Assignment:
Nothing outside the range is wanted. Repeat exactly the lines below from the one with "The height and width of the screenshot is (568, 1024)." through the one with "Confirm adding the".

Stored data:
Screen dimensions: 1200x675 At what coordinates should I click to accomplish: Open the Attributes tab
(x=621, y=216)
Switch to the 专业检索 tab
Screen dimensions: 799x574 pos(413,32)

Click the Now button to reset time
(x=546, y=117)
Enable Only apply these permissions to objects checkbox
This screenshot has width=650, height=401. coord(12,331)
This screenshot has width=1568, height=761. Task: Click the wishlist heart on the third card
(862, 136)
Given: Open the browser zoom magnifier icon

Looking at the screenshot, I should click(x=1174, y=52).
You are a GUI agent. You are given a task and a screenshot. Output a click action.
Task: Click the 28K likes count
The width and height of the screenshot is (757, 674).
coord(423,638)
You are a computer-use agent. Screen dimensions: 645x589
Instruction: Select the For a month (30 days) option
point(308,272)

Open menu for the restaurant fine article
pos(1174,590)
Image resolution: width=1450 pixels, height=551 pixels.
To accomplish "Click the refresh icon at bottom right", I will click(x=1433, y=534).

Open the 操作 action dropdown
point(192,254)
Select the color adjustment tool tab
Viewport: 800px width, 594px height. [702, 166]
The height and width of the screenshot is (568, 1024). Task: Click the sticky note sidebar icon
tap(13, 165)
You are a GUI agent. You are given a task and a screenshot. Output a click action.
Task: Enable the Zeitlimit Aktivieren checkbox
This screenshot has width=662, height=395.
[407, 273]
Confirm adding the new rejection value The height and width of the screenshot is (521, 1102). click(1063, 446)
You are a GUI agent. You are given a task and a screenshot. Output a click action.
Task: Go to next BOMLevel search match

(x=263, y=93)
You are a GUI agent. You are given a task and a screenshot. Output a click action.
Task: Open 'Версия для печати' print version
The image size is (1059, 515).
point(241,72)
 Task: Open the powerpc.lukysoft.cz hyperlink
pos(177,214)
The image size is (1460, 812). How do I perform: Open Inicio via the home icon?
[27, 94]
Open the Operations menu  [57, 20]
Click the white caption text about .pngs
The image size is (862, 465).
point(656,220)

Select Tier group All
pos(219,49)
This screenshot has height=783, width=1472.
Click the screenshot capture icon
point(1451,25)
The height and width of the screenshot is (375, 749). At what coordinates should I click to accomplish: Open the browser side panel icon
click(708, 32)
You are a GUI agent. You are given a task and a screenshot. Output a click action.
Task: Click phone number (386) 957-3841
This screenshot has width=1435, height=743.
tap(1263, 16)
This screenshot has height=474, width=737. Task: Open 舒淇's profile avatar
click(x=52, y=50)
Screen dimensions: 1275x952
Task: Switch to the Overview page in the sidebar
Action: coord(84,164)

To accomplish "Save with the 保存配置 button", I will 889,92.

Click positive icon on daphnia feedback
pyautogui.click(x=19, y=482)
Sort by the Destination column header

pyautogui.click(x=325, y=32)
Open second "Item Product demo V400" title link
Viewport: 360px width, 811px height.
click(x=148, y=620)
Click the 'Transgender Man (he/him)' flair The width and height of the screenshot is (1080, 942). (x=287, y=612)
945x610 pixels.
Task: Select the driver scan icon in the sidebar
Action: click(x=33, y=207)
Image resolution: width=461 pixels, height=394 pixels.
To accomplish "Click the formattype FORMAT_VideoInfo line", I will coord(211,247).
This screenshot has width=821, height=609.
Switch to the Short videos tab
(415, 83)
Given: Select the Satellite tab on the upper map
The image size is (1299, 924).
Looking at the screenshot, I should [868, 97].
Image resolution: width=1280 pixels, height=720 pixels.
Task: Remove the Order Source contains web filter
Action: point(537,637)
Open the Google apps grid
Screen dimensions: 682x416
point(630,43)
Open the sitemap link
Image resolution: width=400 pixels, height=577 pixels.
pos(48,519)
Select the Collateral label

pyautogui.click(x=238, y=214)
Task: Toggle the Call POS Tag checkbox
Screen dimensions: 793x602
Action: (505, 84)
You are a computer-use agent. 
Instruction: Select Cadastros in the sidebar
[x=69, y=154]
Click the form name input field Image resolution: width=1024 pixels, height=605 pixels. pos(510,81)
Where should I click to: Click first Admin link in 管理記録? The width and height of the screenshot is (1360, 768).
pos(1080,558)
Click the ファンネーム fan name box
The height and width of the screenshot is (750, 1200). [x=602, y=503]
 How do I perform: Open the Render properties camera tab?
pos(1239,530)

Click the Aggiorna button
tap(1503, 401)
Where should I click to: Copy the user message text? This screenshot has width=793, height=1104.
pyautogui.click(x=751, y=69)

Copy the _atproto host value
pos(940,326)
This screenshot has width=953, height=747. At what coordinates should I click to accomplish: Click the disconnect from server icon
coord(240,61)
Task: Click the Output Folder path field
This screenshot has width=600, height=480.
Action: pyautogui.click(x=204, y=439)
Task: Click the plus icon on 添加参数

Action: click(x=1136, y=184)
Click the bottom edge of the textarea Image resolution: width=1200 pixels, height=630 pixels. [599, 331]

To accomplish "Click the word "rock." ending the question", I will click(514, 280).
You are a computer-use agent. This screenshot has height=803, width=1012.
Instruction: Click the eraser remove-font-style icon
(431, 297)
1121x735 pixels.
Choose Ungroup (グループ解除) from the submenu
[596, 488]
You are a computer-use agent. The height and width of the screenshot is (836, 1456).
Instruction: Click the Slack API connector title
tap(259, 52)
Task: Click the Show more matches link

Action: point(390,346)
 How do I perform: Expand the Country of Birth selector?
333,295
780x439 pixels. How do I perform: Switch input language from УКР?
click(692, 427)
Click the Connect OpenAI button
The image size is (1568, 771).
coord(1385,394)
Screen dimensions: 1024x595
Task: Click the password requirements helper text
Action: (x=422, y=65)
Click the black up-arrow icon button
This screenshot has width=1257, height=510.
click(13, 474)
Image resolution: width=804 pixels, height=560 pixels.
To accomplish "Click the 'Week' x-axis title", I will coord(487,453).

Task solution:
The height and width of the screenshot is (568, 1024). Task: Click the sticky note sidebar icon
tap(13, 165)
You are a GUI agent. You are given a task and a screenshot. Output a click action.
Task: Enable the Zeitlimit Aktivieren checkbox
This screenshot has width=662, height=395.
[407, 273]
Confirm adding the new rejection value The height and width of the screenshot is (521, 1102). click(1063, 446)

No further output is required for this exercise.